Hamlet’s soliloquy in Act 1, Scene 2 reveals that what he has “within him which passeth show” is more than just his grief for this father. The soliloquy follows closely upon a tense exchange with his mother in which he challenges her needling question concerning his persistent mourning, “Why seems it so particular with thee”:
Seems, madam! nay it is; I know not 'seems.'
'Tis not alone my inky cloak, good mother,
Nor customary suits of solemn black,
Nor windy suspiration of forced breath,
No, nor the fruitful river in the eye,
Nor the dejected 'havior of the visage,
Together with all forms, moods, shapes of grief,
That can denote me truly: these indeed seem,
For they are actions that a man might play:
But I have that within which passeth show;
These but the trappings and the suits of woe. (I.ii,76-86)

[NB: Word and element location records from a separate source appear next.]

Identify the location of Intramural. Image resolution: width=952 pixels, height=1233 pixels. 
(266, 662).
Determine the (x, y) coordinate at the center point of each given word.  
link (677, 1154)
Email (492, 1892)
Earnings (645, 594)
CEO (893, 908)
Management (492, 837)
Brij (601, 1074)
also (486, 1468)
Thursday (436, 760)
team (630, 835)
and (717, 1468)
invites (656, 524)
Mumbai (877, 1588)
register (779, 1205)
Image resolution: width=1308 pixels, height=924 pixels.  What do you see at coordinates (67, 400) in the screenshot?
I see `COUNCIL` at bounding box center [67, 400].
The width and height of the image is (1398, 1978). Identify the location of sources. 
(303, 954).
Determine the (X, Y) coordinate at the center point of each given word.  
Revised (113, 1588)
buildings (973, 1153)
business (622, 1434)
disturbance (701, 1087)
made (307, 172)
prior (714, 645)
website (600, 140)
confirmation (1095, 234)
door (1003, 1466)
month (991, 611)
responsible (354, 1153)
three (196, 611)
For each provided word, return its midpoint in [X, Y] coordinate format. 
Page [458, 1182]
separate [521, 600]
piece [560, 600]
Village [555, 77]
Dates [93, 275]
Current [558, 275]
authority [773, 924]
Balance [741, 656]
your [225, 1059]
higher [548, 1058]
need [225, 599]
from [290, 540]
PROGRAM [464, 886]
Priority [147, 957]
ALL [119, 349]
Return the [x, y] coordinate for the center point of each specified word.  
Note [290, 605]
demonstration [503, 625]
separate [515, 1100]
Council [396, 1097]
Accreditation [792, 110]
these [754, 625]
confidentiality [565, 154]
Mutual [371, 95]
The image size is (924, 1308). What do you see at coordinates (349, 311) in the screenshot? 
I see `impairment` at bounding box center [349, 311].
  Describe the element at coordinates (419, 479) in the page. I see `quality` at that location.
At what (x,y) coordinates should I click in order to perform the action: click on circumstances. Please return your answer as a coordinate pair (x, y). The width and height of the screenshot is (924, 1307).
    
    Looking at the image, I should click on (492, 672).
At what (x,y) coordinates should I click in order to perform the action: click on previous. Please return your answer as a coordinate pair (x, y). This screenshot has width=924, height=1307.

What else Hamlet has “within him” is appropriately made apparent only when he is finally alone and free from the cool hypocrisy of the court. Only then does the intensity of his feelings burst forth:
O that this too too sullied flesh would melt,
Thaw, and resolve itself into a dew! (I.ii,129-130)
The repetition of “too too” and the use of “sullied” to describe his embodied existence reveals both the inner force of his feelings and the violation he himself has experienced as he is compelled to witness and participate in the public applause of what he views as “rank and gross” (I.ii.136). His wish that his “too too sullied flesh would . . . resolve itself into a dew” is the wish of a man who in the moment finds his life not worth living:
Or that the Everlasting had not fix'd
His canon 'gainst self-slaughter! O God! O God! (I.ii,131-132)
The repeated “O God! O God!”” reads now as an additional intensification of the “too too” from the first line. As “self-slaughter” is not an option for Hamlet, his continued existence becomes for him “weary, stale, flat and unprofitable.” (I.ii,133). The repeated “Fie on’t! O fie!” further echoes the “too too” and marks the trespass that he feels:
Fie on't! O fie! 'tis an unweeded garden,
That grows to seed; things rank and gross in nature
Possess it merely. That it should come to this! (I.ii, 135-137)
At this point we do not know to what the “this” refers. The following lines reveal that the “this” pertains to the overly hasty marriage of Claudius and his mother:
But two months dead! — nay, not so much, not two:
So excellent a king; that was, to this,
Hyperion to a satyr; so loving to my mother,
That he might not beteem the winds of heaven
Visit her face too roughly. Heaven and earth! (I.ii,138-142)
The exclamation “Heaven and earth!” pushes Hamlet’s sense of personal violation outward to encompass Heaven itself. To add to his emotional turbulence, the memory of his father repeatedly forces itself upon him -- he cannot not think of what was and what is now:
Must I remember? Why, she would hang on him
As if increase of appetite had grown
By what it fed on: and yet, within a month, —
Let me not think on't, — Frailty, thy name is woman! — (I.ii, 143-146)
The stain upon his soul further colors his view of all women, ominously including even Ophelia, and he sees both his mother and Claudius as bestial:
O God! a beast that wants discourse of reason, 150
Would have mourn'd longer, . . . (I.ii, 149-150)
The reoccurrence of the “O God!” here makes clear how his thoughts rain blow after blow upon his conscience:
. . . but no more like my father
Than I to Hercules: within a month;
Ere yet the salt of most unrighteous tears
Had left the flushing in her galled eyes,
She married: — O, most wicked speed, to post
With such dexterity to incestuous sheets! (I.ii, 152-157)
What he has within him is in fact so ‘unseemly’ that he is reduced to silence in his own house:
But break my heart, — for I must hold my tongue! (I.i,59)
Yet for the audience, Hamlet has not held his tongue and we see directly into what he dares not show to others. It is this “sullied” prince who in Act I, Scene 5 projects his inner state in the form of his father’s ghost (“a guilty thing” I.i.148), who speaks not only of “damned incest” (I.v.83) but also of murder, the suspicion of which has clearly been in Hamlet’s mind as well, though perhaps repressed:
Ghost: The serpent that did sting thy father’s life
Now wears his crown.
Hamlet: O my prophetic soul. (I.v.40)
Appropriately, Hamlet finishes off the ghost’s line, as though they were one and the same. Soon after, Ophelia will describe the mad antics of Hamlet as those of one who " had been loosed out of hell / to speak of horrors.” (I.i.1040-1041) Ophelia knows nothing about the ghostly visitation, but she has the sense of it.
That the ghost appears to Horatio, Marcellus and Bernardo, though heard only by Hamlet, makes visible the reality of Hamlet’s mental state and establishes the upheaval in Hamlet’s soul as the motive for the play as a whole.